Se necesitan dos años para aprender a hablar y sesenta para callarse.

domingo, 27 de diciembre de 2009

Pastores

















Me gustaría ser capaz de escribir algo que, lleno de fantasía, resultara interesante para la lectura, transportara al espíritu por los espacios infra y extraconscientes y dejara vagar la imaginación por etéreos y sutiles mundos libres de toda huella pecaminosa.

Me temo que soy incapaz de hacer o escribir cualquier cosa que, de lejos, se aproxime a esas premisas enumeradas. De algo con sostén físico o de experiencia vivida puedo escribir, con dificultad, dos líneas seguidas. Pero que esté libre de rondar los dominios de la sombra, eso me es casi imposible.

Ocurrió un día de invierno con una apreciable nevada. A los moradores de Ródenas, siempre les ha resultado muy accesible La Nava. Paraje perteneciente a mi pueblo y limítrofe con el suyo, hasta el punto que consideraban propio y que se resolvió tras un litigio judicial a favor del legítimo propietario. Para el ganado y para la caza, siempre lo habían considerado coto privado.

La diferencia de altura, sin ser excesiva, es determinante entre ambos términos. Según mi colega Ramón, natural de ese pueblo, los tomates no llegan a madurar. En La Desa de mi pueblo, se crían los mejores que he comido. Y se siguen criando. La caza, no conoce límites territoriales. En aquellos años, había abundancia de conejos. Aquél kabrón francés, aún no les había inoculado el virus que casi acaba con ellos. La mixomatosis.

Incluso mi señor padre, se dedicaba a cazar conejos y liebres con lazos en el Monte Picón. No cabe duda de la alegría en el puchero, y más en aquellos años de penuria, proporcionada por la entrada de varias piezas a la semana. Hasta permitía a mi madre guardar algo en conserva.

En Las Cuestas, sin epidemía, estepas y con comida en los huertos de La Desa, había legión de conejos. Muchas piedras para hacer sus caños y madrigueras y protejerse de los depredadores. Entre ellos, los cazadores. Una tarde, con una nevada guapa, el Chato Mototo, rodenero, cogió su escopeta y se fue hacia La Nava. Liebres y conejos dejan su impronta imborrable en la nieve por lo que seguirlos, es fácil y fascinante.

Llegó a Peñas Rasas, en Las Cuestas, dando vista al término de mi pueblo, este incluído.
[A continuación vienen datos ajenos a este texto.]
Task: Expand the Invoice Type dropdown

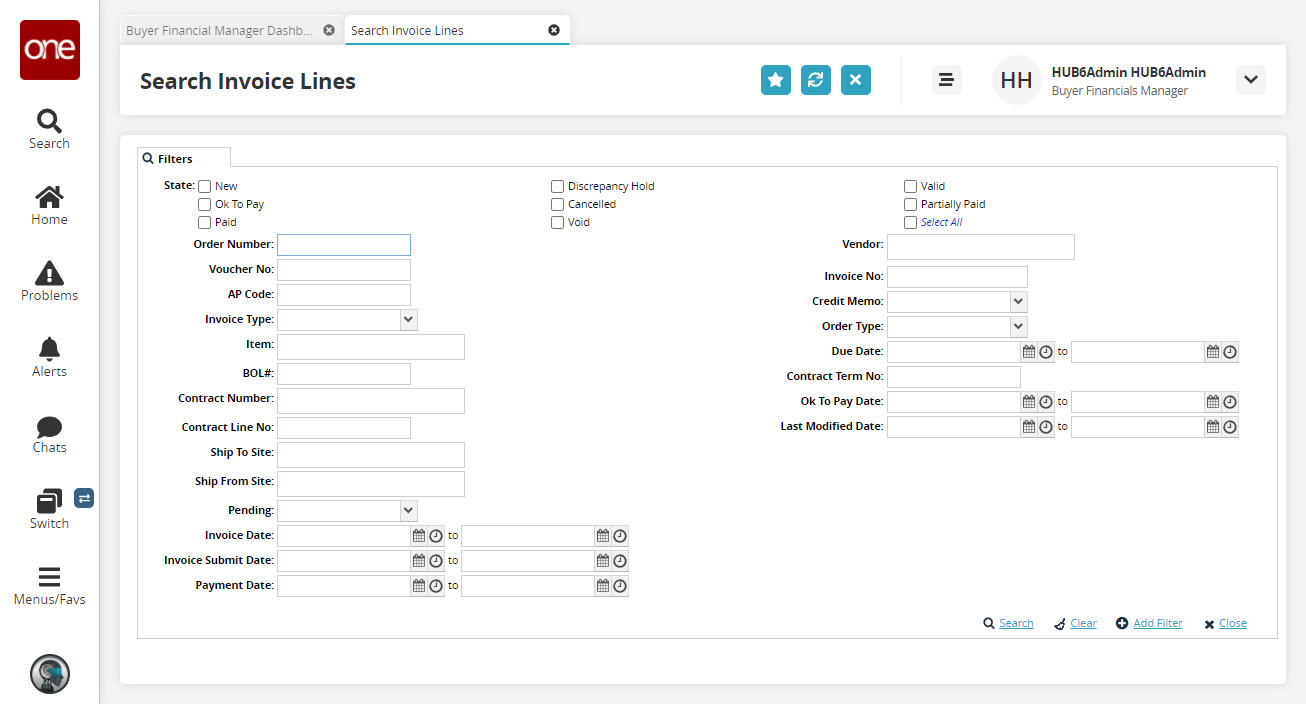Action: pos(408,320)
De piedra en piedra para otear y disparar, llegado el caso, con posibilidad de éxito. Pero no contaba con el hielo escondido bajo la nieve. Subido en una roca, bajó de ella rápida e involuntariamente. Y se rompió una pierna.
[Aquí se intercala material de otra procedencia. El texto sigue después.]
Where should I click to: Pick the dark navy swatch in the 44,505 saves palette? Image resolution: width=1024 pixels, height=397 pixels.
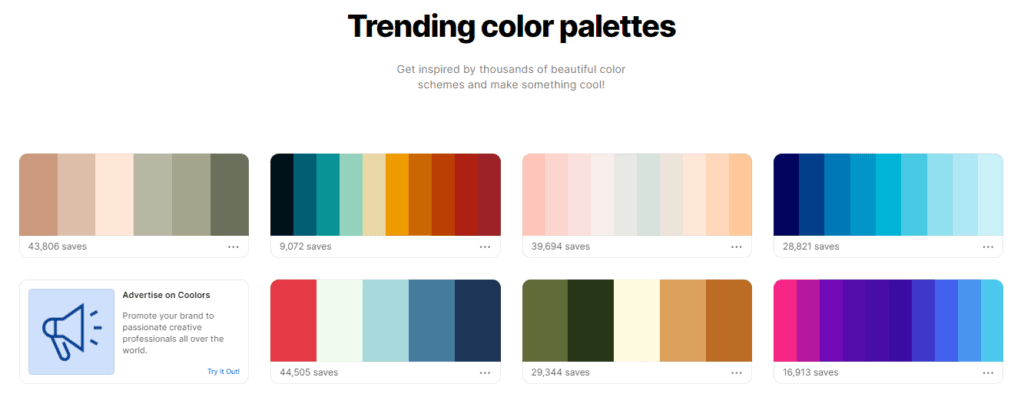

Se dió cuenta de que por sí mismo no saldría de allí y pudo ver con claridad su situación. En La Muela, enfrente pero a bastante distancia, había un joven pastoreando su rebaño, Pascual. El cazador, comenzó a pedir auxilio de forma desesperada. Por las características del terreno, los gritos se expandían y repetían. El pastor, escuchó esas llamadas pero no acudió. Cosa lógica dadas las distancias, la nevada y la dificultad de acceso y sobre todo, su juventud.

Pero una vez en el pueblo, advirtió que había escuchado voces de auxilio en Los Castillejos. La gente mayor, organizó una batida de apoyo y partió en busca de quien lanzaba mensajes de socorro. El desenlace, fue feliz para el accidentado. Lo hallaron y salvaron llevándolo a su pueblo. De no haber sido por el joven pastor, irremediablemente hubiera perecido congelado; aunque lo hubieran echado de menos en su casa, la salvación no hubiera llegado a tiempo.

A Pascual, lo ví este verano. Él y su mujer, Celia, cuidaban a la madre de él y al padre de ella. Ambos nonagenarios y aún chutando bien, dentro de lo que cabe. Y para no aburrirse, una nieta que justo se iba sola.